The expected output is every line below, reproduced exactly.

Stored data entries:
╔══

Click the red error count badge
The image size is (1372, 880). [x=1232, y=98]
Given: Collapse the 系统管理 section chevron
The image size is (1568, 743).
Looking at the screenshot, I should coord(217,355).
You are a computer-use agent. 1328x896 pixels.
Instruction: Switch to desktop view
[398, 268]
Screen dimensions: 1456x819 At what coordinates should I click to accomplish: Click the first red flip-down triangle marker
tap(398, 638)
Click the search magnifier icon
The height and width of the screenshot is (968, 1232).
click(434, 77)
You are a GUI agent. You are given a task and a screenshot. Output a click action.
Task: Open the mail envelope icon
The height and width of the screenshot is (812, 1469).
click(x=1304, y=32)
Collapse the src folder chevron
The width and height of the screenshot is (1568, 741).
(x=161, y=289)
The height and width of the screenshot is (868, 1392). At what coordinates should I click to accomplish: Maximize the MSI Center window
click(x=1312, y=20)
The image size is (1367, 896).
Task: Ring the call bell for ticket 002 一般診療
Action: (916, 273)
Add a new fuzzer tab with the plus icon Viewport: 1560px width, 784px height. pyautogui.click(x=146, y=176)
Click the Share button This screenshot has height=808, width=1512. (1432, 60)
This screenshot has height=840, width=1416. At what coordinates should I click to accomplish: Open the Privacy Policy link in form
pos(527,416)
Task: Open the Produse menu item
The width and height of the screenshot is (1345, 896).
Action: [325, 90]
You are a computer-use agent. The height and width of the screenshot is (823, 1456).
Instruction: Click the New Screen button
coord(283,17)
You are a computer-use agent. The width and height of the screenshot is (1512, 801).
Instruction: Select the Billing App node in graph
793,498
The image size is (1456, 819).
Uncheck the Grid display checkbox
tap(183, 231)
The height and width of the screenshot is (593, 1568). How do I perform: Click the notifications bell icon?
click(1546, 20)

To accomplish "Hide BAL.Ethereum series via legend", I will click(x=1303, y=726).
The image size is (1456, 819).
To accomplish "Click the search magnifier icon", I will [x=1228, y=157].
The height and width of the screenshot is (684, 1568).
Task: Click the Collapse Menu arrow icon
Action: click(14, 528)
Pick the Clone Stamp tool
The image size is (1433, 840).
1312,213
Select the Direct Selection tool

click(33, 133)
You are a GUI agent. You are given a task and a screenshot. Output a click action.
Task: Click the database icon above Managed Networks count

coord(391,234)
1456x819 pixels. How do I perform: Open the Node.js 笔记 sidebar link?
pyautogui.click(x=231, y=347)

╚══

Your response:
Click the red error count badge
The image size is (1372, 880). [x=1232, y=98]
Given: Collapse the 系统管理 section chevron
The image size is (1568, 743).
Looking at the screenshot, I should coord(217,355).
You are a computer-use agent. 1328x896 pixels.
Instruction: Switch to desktop view
[398, 268]
Screen dimensions: 1456x819 At what coordinates should I click to accomplish: Click the first red flip-down triangle marker
tap(398, 638)
Click the search magnifier icon
The height and width of the screenshot is (968, 1232).
click(434, 77)
You are a GUI agent. You are given a task and a screenshot. Output a click action.
Task: Open the mail envelope icon
The height and width of the screenshot is (812, 1469).
click(x=1304, y=32)
Collapse the src folder chevron
The width and height of the screenshot is (1568, 741).
(x=161, y=289)
The height and width of the screenshot is (868, 1392). At what coordinates should I click to accomplish: Maximize the MSI Center window
click(x=1312, y=20)
The image size is (1367, 896).
Task: Ring the call bell for ticket 002 一般診療
Action: (916, 273)
Add a new fuzzer tab with the plus icon Viewport: 1560px width, 784px height. pyautogui.click(x=146, y=176)
Click the Share button This screenshot has height=808, width=1512. (1432, 60)
This screenshot has height=840, width=1416. At what coordinates should I click to accomplish: Open the Privacy Policy link in form
pos(527,416)
Task: Open the Produse menu item
The width and height of the screenshot is (1345, 896).
Action: [325, 90]
You are a computer-use agent. The height and width of the screenshot is (823, 1456).
Instruction: Click the New Screen button
coord(283,17)
You are a computer-use agent. The width and height of the screenshot is (1512, 801).
Instruction: Select the Billing App node in graph
793,498
The image size is (1456, 819).
Uncheck the Grid display checkbox
tap(183, 231)
The height and width of the screenshot is (593, 1568). How do I perform: Click the notifications bell icon?
click(1546, 20)

To accomplish "Hide BAL.Ethereum series via legend", I will click(x=1303, y=726).
The image size is (1456, 819).
To accomplish "Click the search magnifier icon", I will [x=1228, y=157].
The height and width of the screenshot is (684, 1568).
Task: Click the Collapse Menu arrow icon
Action: click(14, 528)
Pick the Clone Stamp tool
The image size is (1433, 840).
1312,213
Select the Direct Selection tool

click(33, 133)
You are a GUI agent. You are given a task and a screenshot. Output a click action.
Task: Click the database icon above Managed Networks count

coord(391,234)
1456x819 pixels. How do I perform: Open the Node.js 笔记 sidebar link?
pyautogui.click(x=231, y=347)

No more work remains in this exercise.